Introvigne attribuisce così alle nicchie ultra-liberal e liberal, vale a dire quelle più legate ad ambienti di sinistra, un atteggiamento di netta o modesta separazione tra religione e politica/cultura, tipico, ad esempio, del laicismo o della laicitè francese. Questo tipo di laicismo ammette la separazione tra una sfera religiosa o privata e una sfera pubblica, in cui i valori religiosi debbano stare fuori, abbassando così, di fatto, il conflitto culturale con la società pluralista e secolare.

All’estremo opposto, invece, nelle nicchie strict (fondamentalismo) e ultra-strict (radicalismo) si ritiene che i valori religiosi, il modello etico e sociale derivato dalla religione debbano essere portati e sostenuti all’interno della società, affinché si realizzi una comunità di santi con principi religiosi. È in questo investimento della religione nel progetto politico e comunitario che alberga il germe del fondamentalismo, che si muove cercando consensi, sostenendo la popolazione non solo dal punto di vista ideologico, ma concretamente, ad esempio cercando di sopperire ad uno stato sociale sempre più in ritirata laddove il liberismo ritiene inefficace e inefficiente la sanità, i trasporti e l’istruzione pubblica.

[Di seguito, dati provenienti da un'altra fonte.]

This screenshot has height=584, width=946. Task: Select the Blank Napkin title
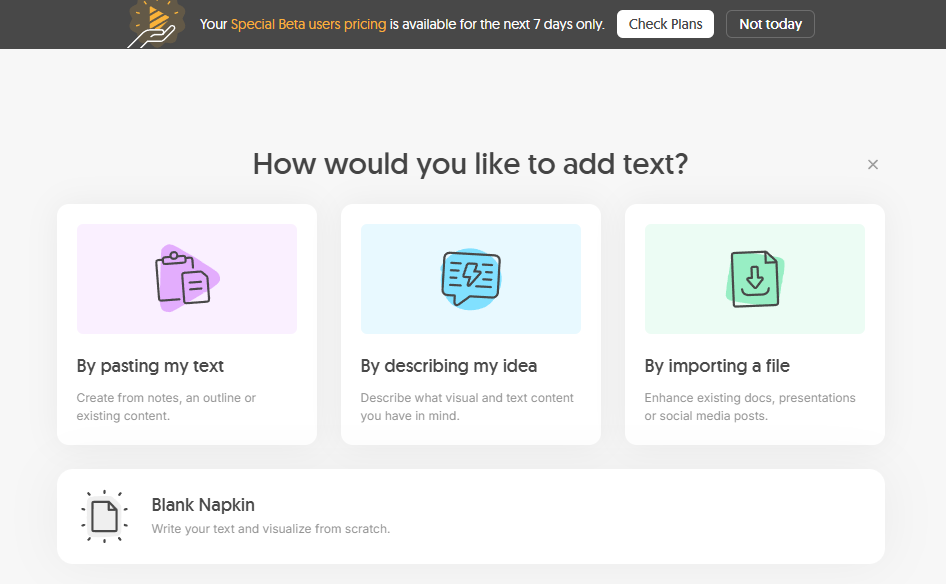[203, 505]
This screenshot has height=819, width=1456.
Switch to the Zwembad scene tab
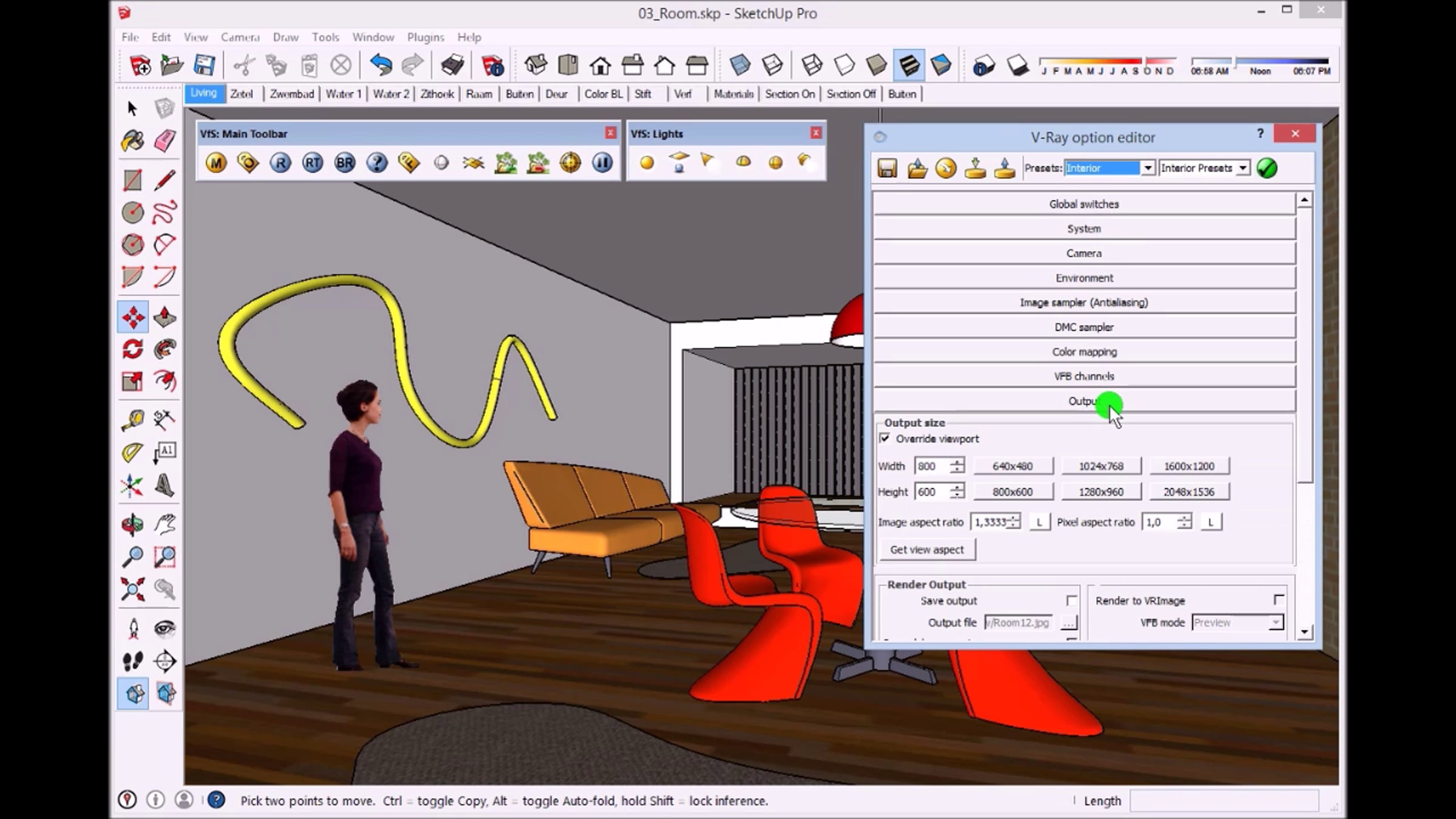point(292,94)
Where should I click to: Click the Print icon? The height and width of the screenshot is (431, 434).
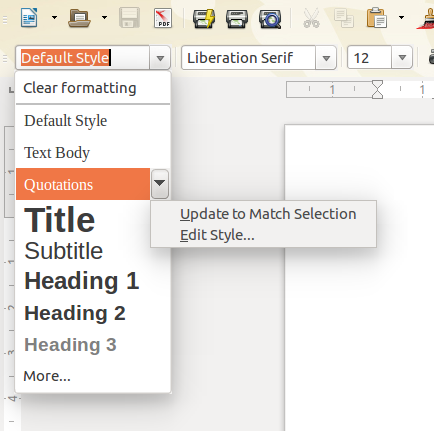click(237, 18)
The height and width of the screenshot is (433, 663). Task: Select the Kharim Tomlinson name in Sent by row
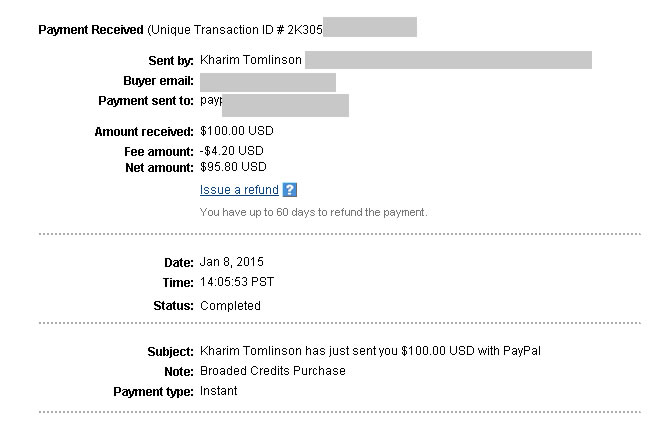click(251, 60)
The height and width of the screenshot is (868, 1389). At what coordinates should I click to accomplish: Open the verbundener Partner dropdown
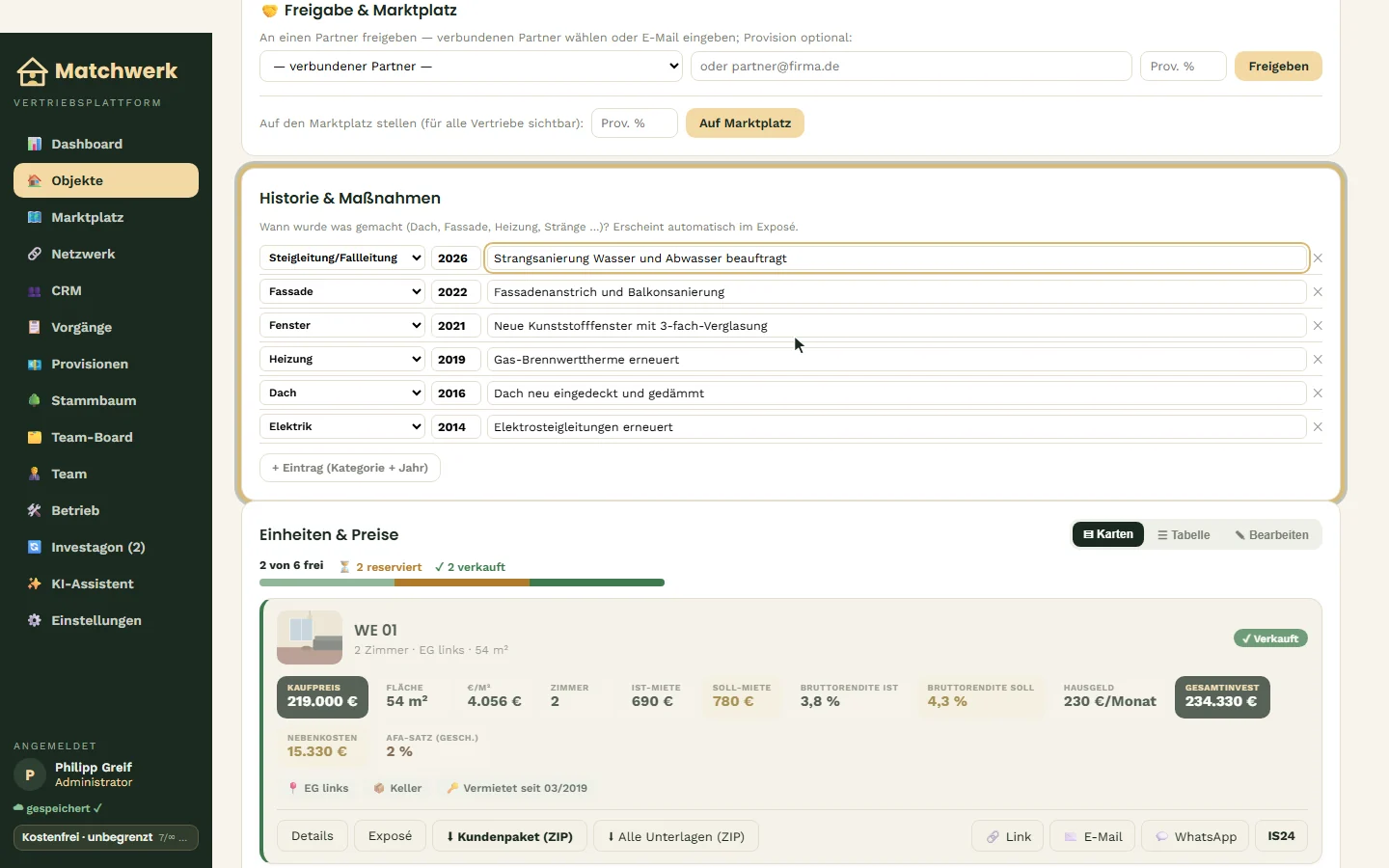472,67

Al centro, infine, vi sarebbero i sostenitori della laicità tradizionale, così come la intendiamo noi in Italia, ad esempio, cioè come una forma di collaborazione tra religione e politica/cultura senza fratture, sebbene i due piani possano o debbano rimanere più o meno distinti.

Negli Stati Uniti è molto diffuso il fondamentalismo strict tra le varie scissioni del pentecostalismo e tra i mormoni, anche se talvolta si verificano sistematicamente degli spostamenti dalle nicchie strict verso nicchie ultra-strict, perché c’è sempre chi fonda ulteriori movimenti per cercare di essere sempre più aggressivi nell’atteggiamento verso la società civile.

In ambito ebraico è facile scadere in confusione tra fondamentalismi e conservatorismi, infatti movimenti antisionisti come l’Agudat Israel si oppongono dal 1912 alla fondazione di uno Stato in Israele. E si noti bene, l’Agudat Israel è un gruppo di ultra-ortodossi, profondamente religiosi e il fatto che siano antisionisti ha il preciso e unico significato riconducibile al fatto che “sionisti” sono quegli ebrei con un progetto politico ben definito, cioè la costruzione dello Stato di Israele in Palestina. Paradossalmente, nel loro avversare la causa sionista, lasciando che sia Dio a creare il nuovo Israele, non l’uomo, è capitato che i gruppi ultraortodossi, tra cui Neturei Karta International – Ebrei uniti contro il sionismo, abbracciassero anche la causa palestinese (leggi qui il comunicato del movimento sull’appoggio alla sovranità palestinese).

Analogamente, nel mondo islamico, strutturalmente incapace di pensare la separazione laica occidentale tra potere spirituale e potere temporale, finché storicamente non vi è stato alcun problema di identificazione tra soggettività religiosa e soggettività politica, come nell’Impero Ottomano, non si è manifestata alcuna necessità di pensare al fondamentalismo, ma nel momento in cui l’Occidente si è insinuato in Oriente, sia con la sua idea di laicità sia con l’appropriazione indebita di terre, si è presentata la necessità di rivendicare quello spazio politico profondamente religioso, accedendo così a quel registro linguistico e concettuale del fondamentalismo che proprio in Occidente era stato inventato.

È anche a partire da questa complessa rete di rapporti tra religione, geopolitica, economia e rivendicazione di terre che bisogna leggere l’attuale conflitto israelo-palestinese.  

ML (22/10/2023)


[1] E. Pace, P. Stefani, Il fondamentalismo religioso contemporaneo, Queriniana, Brescia 2000; E. Pace, R. Guolo, I fondamentalismi, Laterza, Roma-Bari 1998.

[2] M. Introvigne, Fondamentalismi. I diversi volti dell’intransigenza religiosa, Piemme, Torino 2004.